Indeed, tigers do not share the common house cat’s fear of water, and at times, they can even incorporate it into an attack strategy. The renowned filmmaker and tiger expert Valmik Thapar took note of how one tiger he observed in India’s Ranthambore tiger reserve had mastered the technique of chasing sambar deer into a lake, where, once they were hampered by the water, it would drag them under and kill them beneath the surface. Something similar may have occurred on a human target in the Sundarbans in 1997, when a man named Jamal Mohumad narrowly escaped a watery death. This is his version of the attack, which occurred while he was fishing:
The tiger lunged at me with its paws. It dug its claws into my legs and dragged me under the water. I struggled under the water and dived down about 10 feet under the water. The tiger let go of me. I swam deep under water as fast as I could. After a while, when I reached the surface of the water, I couldn’t see the tiger. I swam down the river for a bit and saw a boat and cried out for help.

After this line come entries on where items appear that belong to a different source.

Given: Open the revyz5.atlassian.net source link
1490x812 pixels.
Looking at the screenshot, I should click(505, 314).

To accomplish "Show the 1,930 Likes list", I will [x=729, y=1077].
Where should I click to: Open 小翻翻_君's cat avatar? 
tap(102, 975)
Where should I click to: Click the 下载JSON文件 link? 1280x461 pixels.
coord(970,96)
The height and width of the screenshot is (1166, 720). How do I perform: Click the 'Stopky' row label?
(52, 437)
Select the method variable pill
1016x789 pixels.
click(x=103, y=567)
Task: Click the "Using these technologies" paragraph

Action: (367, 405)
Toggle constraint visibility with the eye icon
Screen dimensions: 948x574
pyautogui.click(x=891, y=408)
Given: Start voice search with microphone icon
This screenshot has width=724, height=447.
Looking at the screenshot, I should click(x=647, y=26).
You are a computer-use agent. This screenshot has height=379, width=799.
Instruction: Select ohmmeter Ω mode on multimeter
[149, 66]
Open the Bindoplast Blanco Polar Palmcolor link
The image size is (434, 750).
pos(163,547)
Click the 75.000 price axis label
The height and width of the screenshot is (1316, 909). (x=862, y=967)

Jamal became something of a local legend in the Sundarbans, as he was perhaps the only person on earth who had survived three—yes, three—separate predatory attacks by tigers. Despite his harrowing encounters with the animals, he would continue to venture into the forest, driven by the same need for food, firewood, and animal fodder that would have compelled the Tharu people a century before. But in the case of the Champawat, this tiger was no longer content waiting for humans to come passing by. It had begun, by the first few years of the 1900s, to leave the protection of the forest and go out looking for them, undergoing as it did so the transformation from a killer of men, to an eater of men, to an active hunter of them. And in its quest for fresh kills, it would eventually travel away from the marshy grasslands and dense sal jungles of its birth, and begin wandering northward and ever upward, into the populated hills that lay beyond.
* For those interested in a more detailed examination of documentary evidence, there is an epilogue at the end of the book which lists the various colonial records, newspaper articles, and physical artifacts that specifically mention the Champawat and provide insight into its attacks.
† While generally lauded as a landmark event in tiger conservation, the creation of Chitwan National Park involved the forced displacement of dozens of indigenous Tharu families who had called the central forest home—a traumatic event that continues to haunt the Tharu communities that live today on the edge of Chitwan’s buffer zone. There has been some progress in terms of giving the Tharu access to the central forest for the traditional gathering of food, fodder, and building materials, although it is highly restricted, and continues to be a source of friction between the Tharu community and park officials.